Он толкался в толпе встречающих, отделенный перегородками, стенками, поручнями от далеких, клубящихся пассажиров, над которыми совершалась продолжительная и мучительная процедура. Сначала их ярко освещали и долго, недоверчиво рассматривали из-под колышков жесткие глаза пограничников, перелистывавших паспорта с чужими гербами, доводя встревоженных визитеров почти до обморока. Затем они бестолково вылавливали на конвейере свои переполненные тюки и огромные кожаные чемоданы с колесиками и волокли их к таможенным пунктам, где подозрительные чиновники в форме рылись в дамском белье, вспарывали упаковку «кассетников», вываливали на пластмассовые столы ворохи диковинных заморских изделий, пугая хозяев резкими, на плохом английском вопросами. Их подвергали дезинфекции, карантину, термической и химической обработкам, помещая то в огненную печь, то в морозильник, уничтожая принесенные вирусы, тлетворные вещества, предохраняя от заражения здоровую, не подверженную заболеваниям землю, куда те явились.

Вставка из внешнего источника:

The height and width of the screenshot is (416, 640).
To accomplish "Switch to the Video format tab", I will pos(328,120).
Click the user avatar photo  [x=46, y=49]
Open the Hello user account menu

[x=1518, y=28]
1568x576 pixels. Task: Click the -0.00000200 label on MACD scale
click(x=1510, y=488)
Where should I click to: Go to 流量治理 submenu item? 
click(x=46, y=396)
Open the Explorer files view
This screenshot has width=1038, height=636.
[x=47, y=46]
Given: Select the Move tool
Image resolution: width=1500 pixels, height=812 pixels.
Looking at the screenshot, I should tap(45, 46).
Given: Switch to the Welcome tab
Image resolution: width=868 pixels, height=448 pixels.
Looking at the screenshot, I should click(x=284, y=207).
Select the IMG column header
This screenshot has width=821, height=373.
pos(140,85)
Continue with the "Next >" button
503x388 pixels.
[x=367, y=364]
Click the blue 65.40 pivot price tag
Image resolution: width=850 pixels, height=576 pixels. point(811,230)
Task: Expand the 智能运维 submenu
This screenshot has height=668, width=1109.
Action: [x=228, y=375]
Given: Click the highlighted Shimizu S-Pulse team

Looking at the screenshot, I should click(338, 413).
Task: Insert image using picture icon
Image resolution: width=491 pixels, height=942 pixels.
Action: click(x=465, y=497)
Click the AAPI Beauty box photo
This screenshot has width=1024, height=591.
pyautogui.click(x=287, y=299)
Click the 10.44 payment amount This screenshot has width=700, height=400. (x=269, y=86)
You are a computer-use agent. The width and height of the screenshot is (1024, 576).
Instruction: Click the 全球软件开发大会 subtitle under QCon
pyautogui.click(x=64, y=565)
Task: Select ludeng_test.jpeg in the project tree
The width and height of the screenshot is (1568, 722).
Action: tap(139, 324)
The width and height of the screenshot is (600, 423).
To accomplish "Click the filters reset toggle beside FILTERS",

По одному, стерилизованных, сквозь узкие турникеты, их выпускали наконец в зал аэропорта, соединяя с огромными пространствами загадочной, между трех океанов, страны, где им никогда не достичь тех целей, ради которых они явились.

Коробейников, поднимаясь на цыпочки, видел, как медленно колеблется среди хромированных ограничителей вереница пассажиров. Среди заморских пиджаков, шляп и жакетов, среди лысин и париков углядел высокую, с мясистым лицом даму в голубом, в которой, несмотря на удаление, угадал ту, которую поджидал с нетерпением. Посланец оскудевшего рода, он принимал в родовые объятия неведомую, но любимую, возвратившуюся из долгих скитаний беглянку.

Когда дама, страшно взволнованная и огорченная, волоча огромную суму и трясущийся на колесиках чемодан, остановилась среди толкающих ее людей, Коробейников шагнул и, стараясь быть радушным и легкомысленным, произнес:

– Тетя Тася… Это я, Михаил Коробейников… С прибытием…

Увидел, как недоверчиво дрогнуло, радостно озарилось, благодарно осветилось ее мясистое немолодое лицо, окруженное седыми, с голубизной, волосами.

– Миша?.. Танин сын?.. Так вот ты какой!..

Они обнялись. Целуя пухлую теплую щеку, Коробейников уловил сложные запахи пудры, туалетной воды, медицинских специй, исходящие от новообретенной родственницы. То были запахи иных континентов, иных городов и пространств, из которых явилась тетя Тася. Она была одета в сине-голубую гамму, с бирюзовым платком на шее, голубоглазая, с фарфоровыми голубоватыми зубами, что создавало тщательно подобранный, сберегаемый стиль, в котором она замыслила себя, возвращаясь на русскую родину.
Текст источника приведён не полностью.